Instance start failure due to inability to place VMM should be plumbed up to the instance create API response

oxidecomputer / omicron

Omicron: Oxide control plane

Mozilla Public License 2.0

251 stars 39 forks source link

Instance start failure due to inability to place VMM should be plumbed up to the instance create API response #5122

Open askfongjojo opened 8 months ago

askfongjojo commented 8 months ago

When the control plane cannot find a sled with the required vcpu and memory to place a VMM, instance start would fail with a HTTP 507 InsufficientCapacity error. This error is returned to the API caller only during the instance start operation but not the instance create operation. Currently, an instance create request that successfully provisions the VM but fails to start it up still returns a HTTP 200 response, resulting in confusion to the user that the VM is ready to be used when it's not.

askfongjojo commented 8 months ago

Talked to the customer just now. They expressed that if the change causes the instance start operation to be a synchronous part of instance create, it is also not ideal. The current behavior is acceptable to them and they can simply adjust their workflow to do an extra check on instance state after provisioning.

askfongjojo commented 8 months ago

I checked the current behavior again and it looks like the instance create saga does wait for the instance start saga to complete but the saga is considered done as soon as sled-agent acknowledges the start request. In other words, it doesn't wait till the instance moves to "running" state before declaring the instance start is done.

In the cases I've attempted, a successful instance start results in a "starting" run_state in the API response whereas a failed instance start results in a "stopped" run_state. With that said, there may be a timing element involved which makes the run_state value not definitive enough to distinguish the two cases.

zephraph commented 8 months ago

There's another thing to consider here: If the response was plumbed through the API (e.g. a 400 or 500 error code happened when the user was trying to create and start and instance but it failed to start) what would we want to do with the state of the system? If that meant we unwound the creation of the instance then the user would have to start all over with the creation. Doesn't seem like that would be a good user experience.

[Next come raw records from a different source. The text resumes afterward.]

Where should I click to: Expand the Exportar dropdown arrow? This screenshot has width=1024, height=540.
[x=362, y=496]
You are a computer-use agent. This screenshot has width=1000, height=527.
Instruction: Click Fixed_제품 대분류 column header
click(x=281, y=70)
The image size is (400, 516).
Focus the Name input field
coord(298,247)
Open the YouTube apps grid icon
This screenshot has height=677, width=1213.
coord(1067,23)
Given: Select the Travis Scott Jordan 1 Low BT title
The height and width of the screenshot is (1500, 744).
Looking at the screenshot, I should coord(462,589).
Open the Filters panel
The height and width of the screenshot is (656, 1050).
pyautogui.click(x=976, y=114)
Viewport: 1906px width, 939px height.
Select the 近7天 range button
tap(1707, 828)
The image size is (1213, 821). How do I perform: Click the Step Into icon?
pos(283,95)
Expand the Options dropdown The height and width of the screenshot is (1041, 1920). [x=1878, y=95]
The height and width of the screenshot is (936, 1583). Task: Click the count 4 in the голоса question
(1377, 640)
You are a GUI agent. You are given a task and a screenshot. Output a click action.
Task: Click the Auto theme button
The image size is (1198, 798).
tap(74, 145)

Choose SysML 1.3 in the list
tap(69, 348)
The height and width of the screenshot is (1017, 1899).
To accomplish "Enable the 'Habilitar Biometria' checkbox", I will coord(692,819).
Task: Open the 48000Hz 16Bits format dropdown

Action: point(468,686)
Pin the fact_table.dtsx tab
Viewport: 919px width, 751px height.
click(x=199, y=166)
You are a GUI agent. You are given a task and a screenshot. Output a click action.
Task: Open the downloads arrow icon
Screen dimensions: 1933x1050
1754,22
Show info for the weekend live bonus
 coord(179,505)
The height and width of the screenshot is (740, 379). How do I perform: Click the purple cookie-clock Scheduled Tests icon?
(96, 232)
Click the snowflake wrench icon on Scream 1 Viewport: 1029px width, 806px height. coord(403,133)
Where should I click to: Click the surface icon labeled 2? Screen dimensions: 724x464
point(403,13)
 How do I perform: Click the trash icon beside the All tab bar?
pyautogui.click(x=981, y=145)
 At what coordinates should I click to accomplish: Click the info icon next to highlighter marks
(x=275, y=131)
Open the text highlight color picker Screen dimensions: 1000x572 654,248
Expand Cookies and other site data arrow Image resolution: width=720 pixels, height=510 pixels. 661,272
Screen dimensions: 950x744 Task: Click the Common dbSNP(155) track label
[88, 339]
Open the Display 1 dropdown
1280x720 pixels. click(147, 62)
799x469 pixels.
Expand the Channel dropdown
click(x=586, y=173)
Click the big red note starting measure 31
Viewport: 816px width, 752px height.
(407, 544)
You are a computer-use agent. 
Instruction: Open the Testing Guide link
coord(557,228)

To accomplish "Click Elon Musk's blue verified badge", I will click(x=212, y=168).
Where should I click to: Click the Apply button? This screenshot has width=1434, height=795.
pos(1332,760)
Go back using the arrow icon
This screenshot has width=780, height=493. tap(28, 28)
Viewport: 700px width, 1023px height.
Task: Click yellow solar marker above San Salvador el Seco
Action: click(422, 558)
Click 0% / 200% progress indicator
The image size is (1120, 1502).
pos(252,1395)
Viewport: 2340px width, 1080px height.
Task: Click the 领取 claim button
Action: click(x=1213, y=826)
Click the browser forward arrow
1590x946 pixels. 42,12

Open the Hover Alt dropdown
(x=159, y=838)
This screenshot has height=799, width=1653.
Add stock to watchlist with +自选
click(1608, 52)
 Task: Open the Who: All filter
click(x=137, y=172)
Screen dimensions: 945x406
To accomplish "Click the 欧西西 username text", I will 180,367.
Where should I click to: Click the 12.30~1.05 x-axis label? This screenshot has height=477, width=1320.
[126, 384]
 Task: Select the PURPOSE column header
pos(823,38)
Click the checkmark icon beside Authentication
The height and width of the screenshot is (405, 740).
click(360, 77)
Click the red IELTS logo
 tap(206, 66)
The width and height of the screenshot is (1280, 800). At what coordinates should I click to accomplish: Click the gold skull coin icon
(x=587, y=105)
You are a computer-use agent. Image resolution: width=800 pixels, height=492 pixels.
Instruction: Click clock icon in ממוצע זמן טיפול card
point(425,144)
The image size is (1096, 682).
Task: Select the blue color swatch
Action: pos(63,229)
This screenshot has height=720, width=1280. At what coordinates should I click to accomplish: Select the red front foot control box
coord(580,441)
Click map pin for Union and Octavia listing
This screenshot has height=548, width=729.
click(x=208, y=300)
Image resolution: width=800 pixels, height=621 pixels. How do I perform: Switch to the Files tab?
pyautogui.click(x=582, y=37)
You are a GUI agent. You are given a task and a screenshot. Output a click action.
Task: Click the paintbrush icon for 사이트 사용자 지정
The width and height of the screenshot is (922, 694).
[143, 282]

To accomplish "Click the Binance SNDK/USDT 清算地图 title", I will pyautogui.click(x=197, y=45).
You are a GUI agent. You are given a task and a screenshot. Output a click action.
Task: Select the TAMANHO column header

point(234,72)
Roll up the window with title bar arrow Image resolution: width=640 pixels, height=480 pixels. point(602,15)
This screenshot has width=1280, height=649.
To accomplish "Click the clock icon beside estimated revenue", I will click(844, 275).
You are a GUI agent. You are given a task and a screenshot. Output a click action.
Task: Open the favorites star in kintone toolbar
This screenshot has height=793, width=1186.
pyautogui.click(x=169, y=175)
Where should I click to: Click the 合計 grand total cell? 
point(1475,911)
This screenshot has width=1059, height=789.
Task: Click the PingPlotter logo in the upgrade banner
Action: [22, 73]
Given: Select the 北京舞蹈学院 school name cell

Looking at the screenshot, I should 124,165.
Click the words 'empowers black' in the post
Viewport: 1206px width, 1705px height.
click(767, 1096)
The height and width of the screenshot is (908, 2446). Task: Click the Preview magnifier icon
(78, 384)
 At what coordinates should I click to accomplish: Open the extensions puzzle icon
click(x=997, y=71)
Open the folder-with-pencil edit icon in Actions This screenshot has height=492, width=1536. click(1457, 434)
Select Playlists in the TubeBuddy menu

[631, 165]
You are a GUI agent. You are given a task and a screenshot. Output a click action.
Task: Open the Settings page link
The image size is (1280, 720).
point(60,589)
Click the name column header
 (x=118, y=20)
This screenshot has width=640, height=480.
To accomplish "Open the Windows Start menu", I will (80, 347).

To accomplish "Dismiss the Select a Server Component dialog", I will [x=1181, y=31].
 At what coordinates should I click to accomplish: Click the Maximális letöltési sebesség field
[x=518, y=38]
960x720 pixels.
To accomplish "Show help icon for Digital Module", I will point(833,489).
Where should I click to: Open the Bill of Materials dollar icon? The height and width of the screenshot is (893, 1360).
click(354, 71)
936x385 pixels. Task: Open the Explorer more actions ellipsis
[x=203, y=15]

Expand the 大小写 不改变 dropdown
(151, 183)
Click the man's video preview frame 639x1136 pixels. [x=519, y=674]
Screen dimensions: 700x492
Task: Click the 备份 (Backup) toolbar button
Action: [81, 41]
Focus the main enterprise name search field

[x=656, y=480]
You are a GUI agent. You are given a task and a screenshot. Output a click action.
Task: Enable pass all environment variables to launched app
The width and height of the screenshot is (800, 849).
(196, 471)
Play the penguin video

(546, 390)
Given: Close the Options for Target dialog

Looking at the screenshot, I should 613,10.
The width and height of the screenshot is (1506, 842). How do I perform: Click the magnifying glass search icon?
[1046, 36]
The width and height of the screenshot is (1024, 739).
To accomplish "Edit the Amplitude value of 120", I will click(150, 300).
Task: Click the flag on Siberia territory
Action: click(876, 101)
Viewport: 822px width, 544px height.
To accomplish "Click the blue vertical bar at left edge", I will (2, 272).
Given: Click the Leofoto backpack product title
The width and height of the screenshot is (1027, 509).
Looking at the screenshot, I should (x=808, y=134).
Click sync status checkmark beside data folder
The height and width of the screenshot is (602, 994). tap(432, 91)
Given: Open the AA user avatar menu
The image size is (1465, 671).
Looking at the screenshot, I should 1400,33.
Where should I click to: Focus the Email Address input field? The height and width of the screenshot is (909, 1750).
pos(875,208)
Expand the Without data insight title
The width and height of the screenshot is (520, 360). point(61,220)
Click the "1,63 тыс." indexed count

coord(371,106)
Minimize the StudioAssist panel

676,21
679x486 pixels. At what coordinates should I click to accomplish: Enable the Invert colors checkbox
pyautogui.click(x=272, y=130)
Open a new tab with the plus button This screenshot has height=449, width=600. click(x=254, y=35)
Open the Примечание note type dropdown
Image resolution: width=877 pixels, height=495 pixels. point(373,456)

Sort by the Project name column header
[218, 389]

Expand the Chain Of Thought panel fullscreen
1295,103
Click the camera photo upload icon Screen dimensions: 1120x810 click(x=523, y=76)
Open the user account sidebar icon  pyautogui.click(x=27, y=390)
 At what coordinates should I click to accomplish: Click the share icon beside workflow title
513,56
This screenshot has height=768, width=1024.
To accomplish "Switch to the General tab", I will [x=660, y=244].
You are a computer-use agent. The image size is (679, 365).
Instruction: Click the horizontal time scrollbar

Ultimately creating and instance and starting an instance are two separate processes and I think the interaction that we have today is the way it should work. The real thing we're missing is alerting the user to the fact that some async process they kicked off failed.

askfongjojo commented 8 months ago

If that meant we unwound the creation of the instance then the user would have to start all over with the creation. Doesn't seem like that would be a good user experience.

Agreed. The intent of this request is to pass on the error message without unwinding the create request. But this may be an anti-pattern of the saga workflow (i.e. any event failure would normally trigger the unwind workflow), causing the implementation more difficult/awkward than expected. Maybe we can pass back a HTTP 207 in this case to indicate partial success along with an appropriate error message?